**Exercise directions**
Would you restate, word for word, only the lines starting at the one with "Image resolution: width=1200" and ending with the final line of the entries below? Pictures stay out.

**Material supplied**
_ _ _ _ _

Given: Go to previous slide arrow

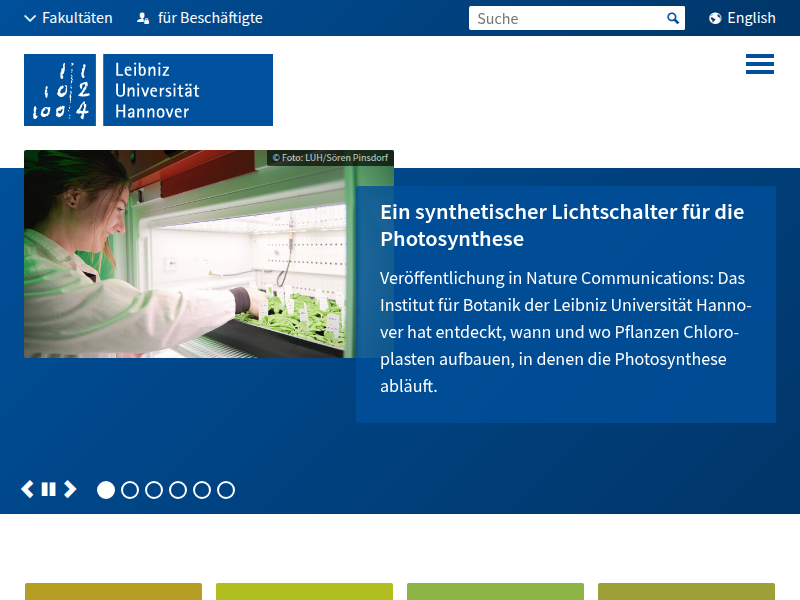Looking at the screenshot, I should pos(28,489).
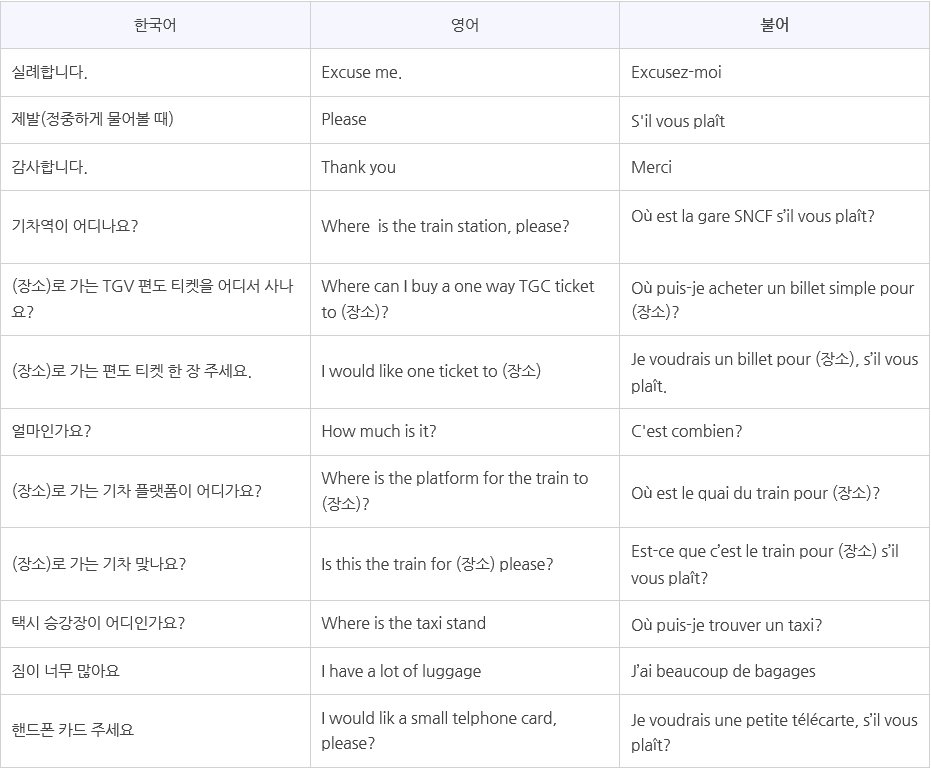Select 'I would like one ticket to' cell
This screenshot has height=769, width=931.
coord(465,372)
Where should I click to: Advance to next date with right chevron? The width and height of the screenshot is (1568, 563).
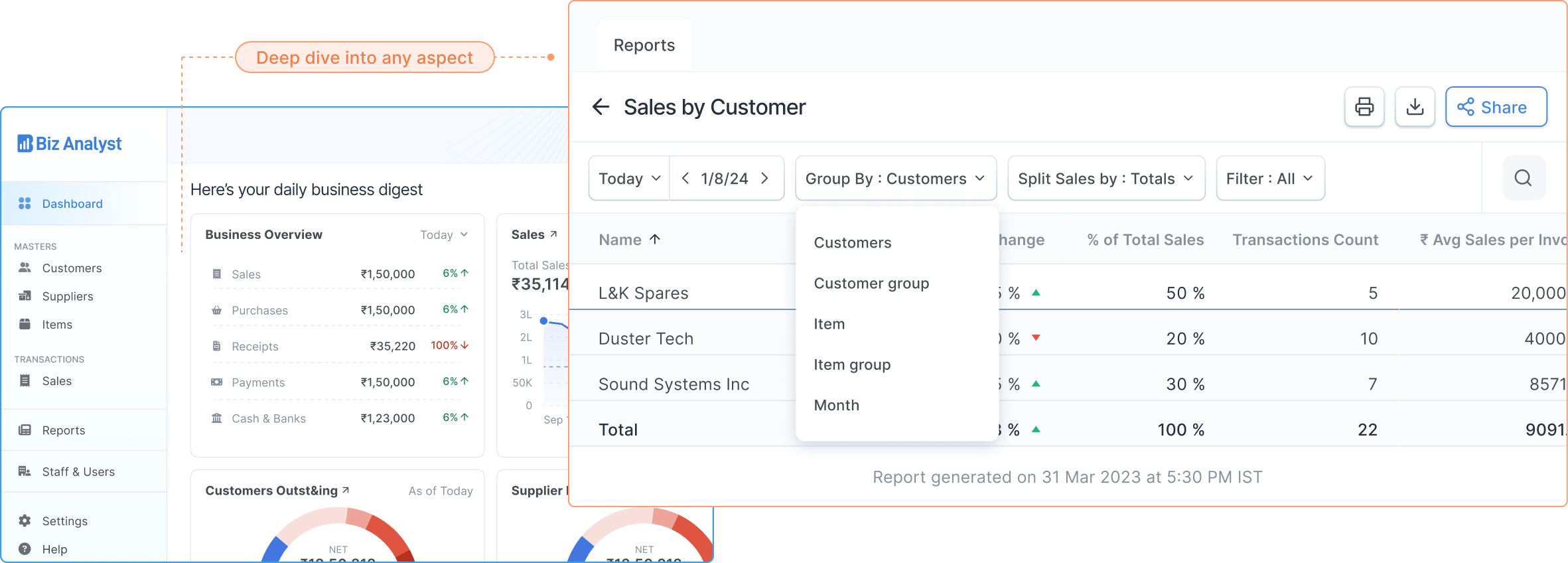[765, 179]
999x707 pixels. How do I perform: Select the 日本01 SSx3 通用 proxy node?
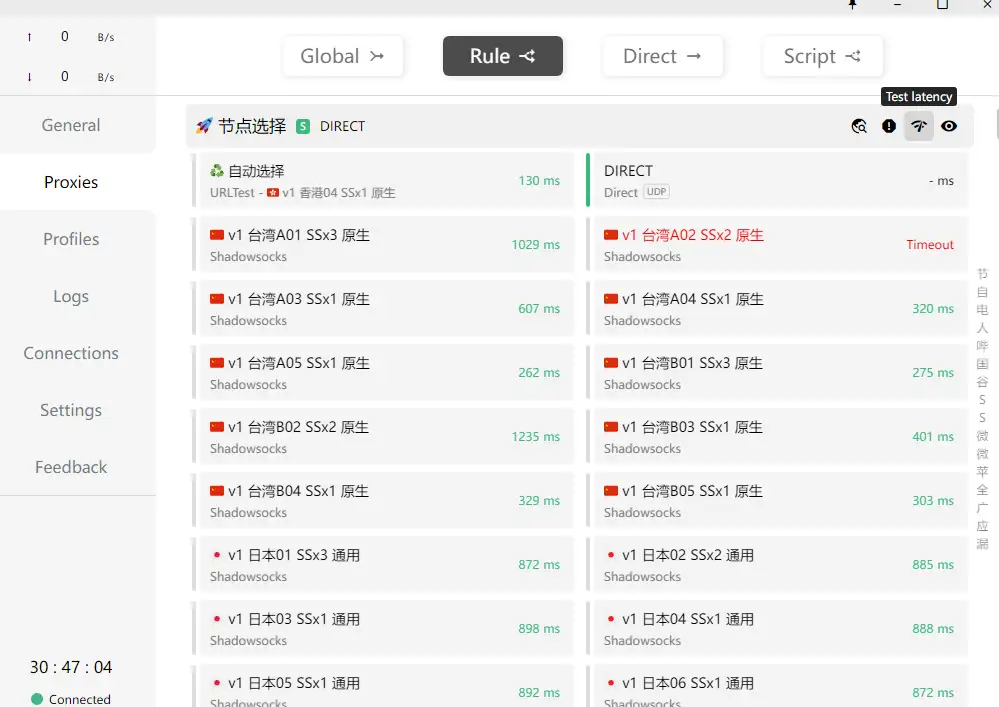tap(294, 555)
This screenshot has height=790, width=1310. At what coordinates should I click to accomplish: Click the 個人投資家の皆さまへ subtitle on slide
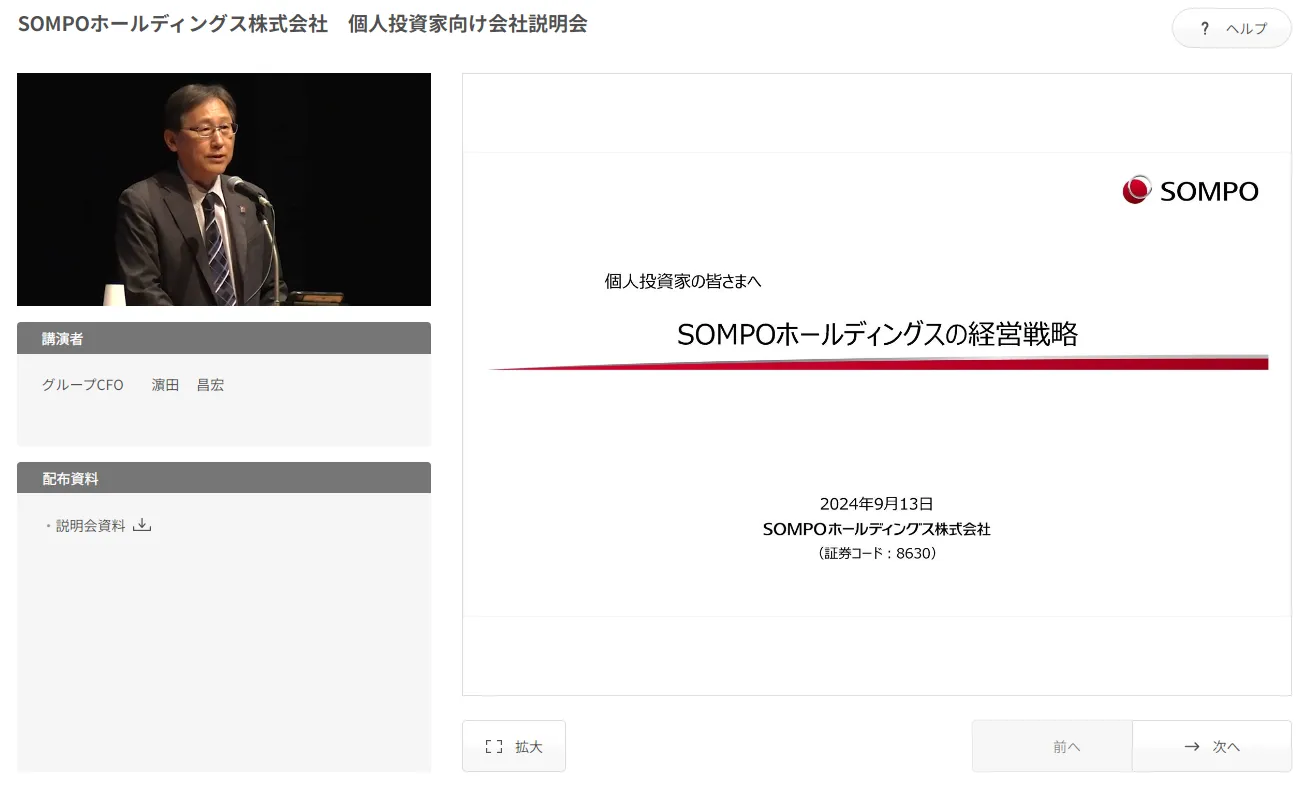(x=683, y=282)
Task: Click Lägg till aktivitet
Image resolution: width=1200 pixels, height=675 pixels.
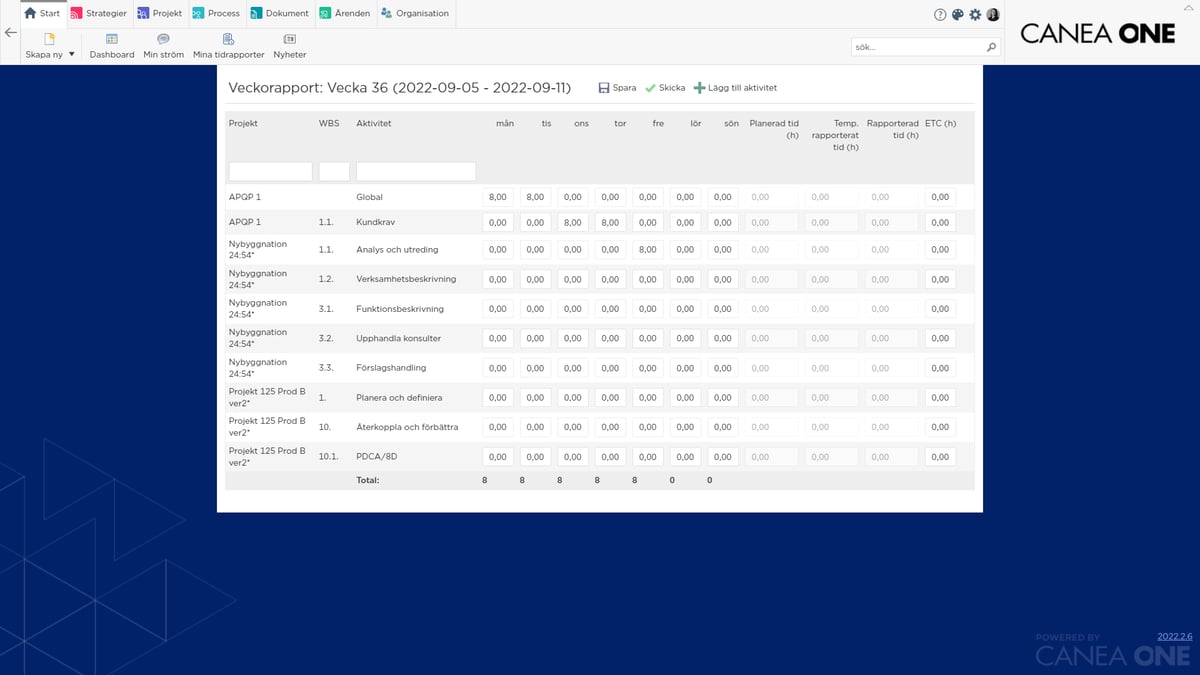Action: click(735, 88)
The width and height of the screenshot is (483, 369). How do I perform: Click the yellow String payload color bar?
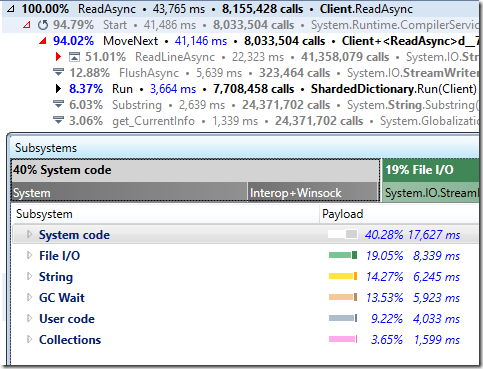click(343, 276)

_ _ _ _ _

**Answer below**
Image resolution: width=1200 pixels, height=675 pixels.
Action: click(735, 88)
The width and height of the screenshot is (483, 369). How do I perform: Click the yellow String payload color bar?
click(343, 276)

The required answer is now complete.